Probability of choosing two 2-digit positive integers with the same units place

Question

Two natural numbers, each of which has 2 digits are chosen randomly.

What is the probability that these two numbers have the same unit digit?

The options were

$\frac{1}{9}$

$\frac{8}{89}$

$\frac{8}{90}$

$\frac{1}{10}$

My attempt

Total number of ways to select two 2-digit numbers = $90 \times 90$

Total pairs of numbers such that their unit place are the same =

unit place zero = $81$ :

$(10, 10), (10, 20), ... (10, 90)$

$(20, 10), (20, 20), ... (20, 90)$

$...$

$(90, 10), (90, 20), ... (90, 90)$

Unit place one = $81$

$(11, 11), (11, 21), ... (11, 91)$

$(21, 11), (21, 21), ... (21, 91)$

$...$

$(91, 11), (91, 21), ... (91, 91)$

. . .

etc for unit places $0 \to 9$

i.e. in total $81 \times 10 = 810$

So req ans = $\frac{810}{8100} = \frac{1}{10}$

IS THIS CORRECT ?

Answer 1

Assuming your sampling is with replacement it is easier to note that the chance of each digit is $\frac 1{10}$. You draw the first number and note the units digit.
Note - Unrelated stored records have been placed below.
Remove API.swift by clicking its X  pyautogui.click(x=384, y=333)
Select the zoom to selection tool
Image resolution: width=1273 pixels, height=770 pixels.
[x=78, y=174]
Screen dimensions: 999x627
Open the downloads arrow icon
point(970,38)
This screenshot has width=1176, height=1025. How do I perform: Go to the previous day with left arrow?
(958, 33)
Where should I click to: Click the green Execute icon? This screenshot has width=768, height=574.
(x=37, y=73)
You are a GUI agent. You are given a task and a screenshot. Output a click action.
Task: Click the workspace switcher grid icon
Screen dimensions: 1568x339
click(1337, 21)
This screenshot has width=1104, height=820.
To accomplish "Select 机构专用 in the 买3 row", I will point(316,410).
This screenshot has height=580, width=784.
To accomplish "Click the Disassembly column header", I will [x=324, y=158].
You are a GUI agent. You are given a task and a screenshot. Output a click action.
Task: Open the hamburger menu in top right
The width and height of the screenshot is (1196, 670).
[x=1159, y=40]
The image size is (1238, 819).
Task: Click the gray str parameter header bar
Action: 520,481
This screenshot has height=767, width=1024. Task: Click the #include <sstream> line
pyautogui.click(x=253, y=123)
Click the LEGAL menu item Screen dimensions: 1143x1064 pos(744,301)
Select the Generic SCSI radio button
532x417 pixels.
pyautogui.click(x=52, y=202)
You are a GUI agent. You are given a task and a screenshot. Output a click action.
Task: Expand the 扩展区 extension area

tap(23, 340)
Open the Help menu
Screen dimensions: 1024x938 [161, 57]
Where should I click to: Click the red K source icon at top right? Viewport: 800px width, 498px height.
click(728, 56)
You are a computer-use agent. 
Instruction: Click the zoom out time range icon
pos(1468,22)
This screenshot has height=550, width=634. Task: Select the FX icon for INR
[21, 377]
The chance you get that units digit on the second draw is $\frac 1{10}$, so that is our answer.

Answer 2

Yes, your solution is correct, although your countings need just a bit more formal justification. Here is how you can formally write the solution.

There are $9\times 10$ ways to choose a 2-digit number ($9$ for the tens digit, $10$ for the tens digit). Then the number of ways to choose two 2-digit numbers is $9^2\times 10^2$.

Now, fix a units digit. This can be done in $10$ ways. Now you have the freedom of choosing any two tens digits, which can be done in $9^2$ ways. Thus your probability is $$\frac{9^2\times 10}{9^2\times 10^2}=\frac1{10}$$